The doctor examined her at home. The patient was awaked and alert, able to stand alone without assistance and was able to render a smile. The patient’s condition was improving daily.
Then in the succeeding days…no subjective complaints was observed by her attending physician. She was gradually weaned-off from her oxygen inhalation and then finally discontinued and stopped.
The patient was seen reading the holy scriptures during her convalescence period from CoViD19 disease.

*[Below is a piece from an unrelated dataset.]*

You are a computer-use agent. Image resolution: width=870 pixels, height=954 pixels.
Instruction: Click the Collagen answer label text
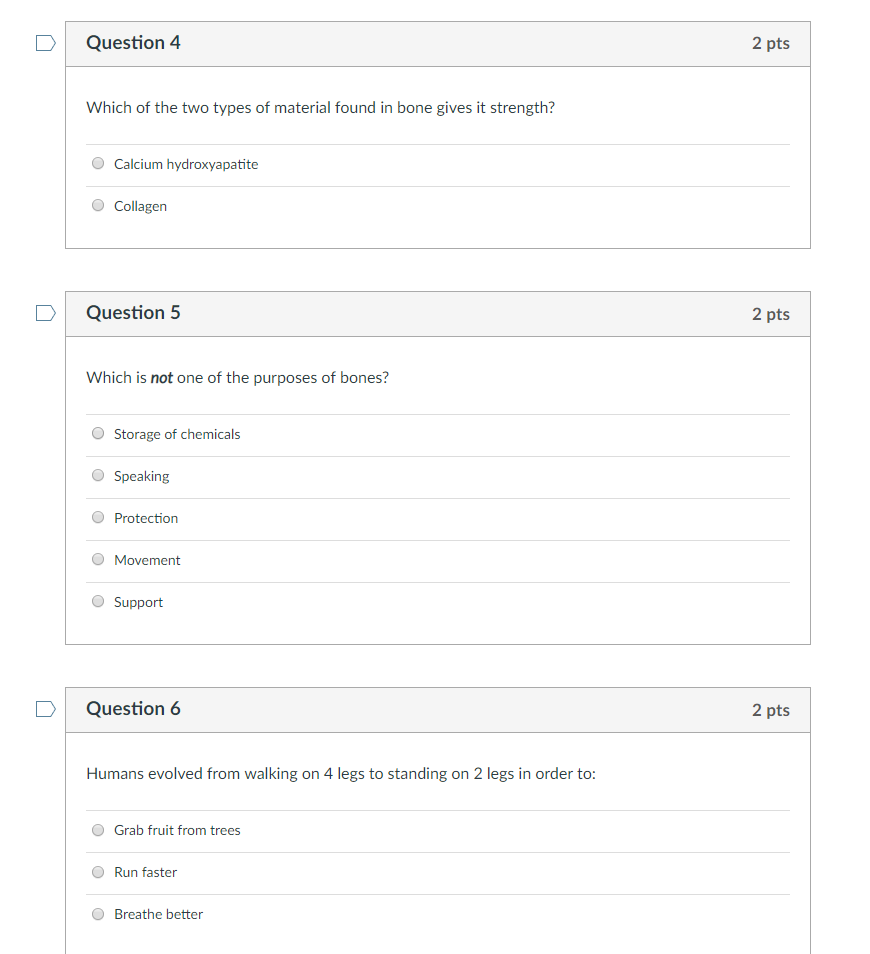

The patient had good sleep and with good appetite and was able to read her bible at the bedside and attended virtual mass that was offered in the internet. As the days passed by, she recovered fast and can walked around her room and to the toilet without being helped, until such time that… when her physician visited and checked her that day, all the vital signs are within normal range.
The patient’s pulse oximeter registered at 95% oxygen saturation with 62 bpm pulse rate, while breathing normal room air.
The oxygen saturation level was 95% at ambient air or patient breathing normal room air with no abnormal
physical findings are observed. The patient was…Going To ” The ROAD Of Recovery !!! ” …
and on August 31, 2020 ( day 10 ), she was discharged by her doctor very much improved. And was only given oral medications for another 7 days to take by her doctor, she was then adviced to have another clinic visit or check-up after one week.